Thursday, June 21, 2012

GSA SHEDS REAL ESTATE TO SAVE MONEY

FROM:  U.S. GENERAL SERVICES ADMINISTRATION
The Georgetown Heating Plant.  Credit:  GSA
GSA Tackles Excess Property, Saves Taxpayer Dollars
Posted by Linda Chero, Acting Commissioner, GSA’s Public Building Service on June 19th, 2012
The Georgetown Heating Plant is one of the excess properties that GSA will auction this year. :  
Today, GSA’s Deputy Assistant Commissioner for Real Property Utilization and Disposal Flavio Peres updated Congress on our agency’s efforts to dispose of excess property and save taxpayer dollars. The meeting took place at the Georgetown Heating Plant in Washington, DC, which GSA will auction off this year, saving taxpayer dollars and allowing the property to be returned to productive use for the community. Auctioning this property is just one example of GSA’s ongoing efforts to better manage federal real property.  The Obama Administration is moving aggressively on disposing excess properties to save money and make more efficient use of the government’s real estate assets.

Two years ago, President Obama called on his Administration to save taxpayers billions of dollars by consolidating operations and selling excess federal properties. Recently the White House announced that agencies are on track to save $8 billion in real estate costs by the end of this year.  In fact, Agencies have already achieved more than $5.6 billion in savings, and GSA alone has contributed more than $317 million in savings so far.

In the past year alone, the federal government has sold or transferred 97 properties valued at $82 million.  GSA recently sold the Nome Federal Building in downtown Nome, Alaska, for $1.68 million.  The 27,000-square-foot, two-story building, built in 1958, will now be used as commercial office space.  At the opposite end of the country in Moscow, Maine, GSA auctioned off a 1,425 acre Cold War-era radar site for around $750,000.

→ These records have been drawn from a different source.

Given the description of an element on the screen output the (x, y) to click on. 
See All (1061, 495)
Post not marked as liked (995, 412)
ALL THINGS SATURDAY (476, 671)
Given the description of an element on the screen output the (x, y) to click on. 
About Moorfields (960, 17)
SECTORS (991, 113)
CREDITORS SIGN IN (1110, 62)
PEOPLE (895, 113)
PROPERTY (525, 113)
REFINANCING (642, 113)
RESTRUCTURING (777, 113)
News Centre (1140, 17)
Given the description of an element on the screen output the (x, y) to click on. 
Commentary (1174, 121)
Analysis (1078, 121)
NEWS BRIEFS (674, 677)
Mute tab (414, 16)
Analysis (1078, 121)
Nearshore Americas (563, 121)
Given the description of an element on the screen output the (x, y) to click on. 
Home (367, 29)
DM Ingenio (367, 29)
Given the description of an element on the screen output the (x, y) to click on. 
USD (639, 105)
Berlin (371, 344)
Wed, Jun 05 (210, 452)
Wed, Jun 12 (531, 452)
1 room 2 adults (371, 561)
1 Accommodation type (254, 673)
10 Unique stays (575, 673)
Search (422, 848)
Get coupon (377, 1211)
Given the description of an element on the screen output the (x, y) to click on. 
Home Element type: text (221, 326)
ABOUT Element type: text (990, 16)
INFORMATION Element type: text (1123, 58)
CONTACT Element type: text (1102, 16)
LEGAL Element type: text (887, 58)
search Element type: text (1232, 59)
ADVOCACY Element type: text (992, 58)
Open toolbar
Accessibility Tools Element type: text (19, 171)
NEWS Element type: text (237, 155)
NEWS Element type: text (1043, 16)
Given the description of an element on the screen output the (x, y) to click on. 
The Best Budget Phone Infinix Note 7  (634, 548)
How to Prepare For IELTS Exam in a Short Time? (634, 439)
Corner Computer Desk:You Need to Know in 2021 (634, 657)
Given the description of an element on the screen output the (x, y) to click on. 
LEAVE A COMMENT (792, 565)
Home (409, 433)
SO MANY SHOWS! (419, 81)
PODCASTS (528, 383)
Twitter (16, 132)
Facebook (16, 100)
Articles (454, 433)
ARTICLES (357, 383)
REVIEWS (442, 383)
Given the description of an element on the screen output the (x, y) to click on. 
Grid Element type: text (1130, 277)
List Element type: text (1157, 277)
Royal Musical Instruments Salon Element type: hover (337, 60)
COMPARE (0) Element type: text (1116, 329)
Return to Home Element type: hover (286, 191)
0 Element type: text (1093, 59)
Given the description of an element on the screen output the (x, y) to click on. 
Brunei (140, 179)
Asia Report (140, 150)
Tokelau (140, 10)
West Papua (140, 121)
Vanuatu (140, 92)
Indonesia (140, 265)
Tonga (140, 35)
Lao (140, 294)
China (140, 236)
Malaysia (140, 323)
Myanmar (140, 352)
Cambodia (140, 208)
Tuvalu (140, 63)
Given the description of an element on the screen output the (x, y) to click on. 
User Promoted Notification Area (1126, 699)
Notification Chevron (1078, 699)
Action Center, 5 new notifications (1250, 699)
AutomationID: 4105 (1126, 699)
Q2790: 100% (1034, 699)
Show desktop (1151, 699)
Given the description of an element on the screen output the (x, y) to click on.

GSA has been working tirelessly with all federal landholding agencies to dispose of unneeded properties and since 2002 more than 3,355 federal properties have been taken off the government’s rolls.  But more still needs to be done. Our mission at GSA is to make government more efficient and save money, and as the federal government’s landlord, we will continue to do that by working with agencies to identify and dispose of buildings and facilities that are no longer needed.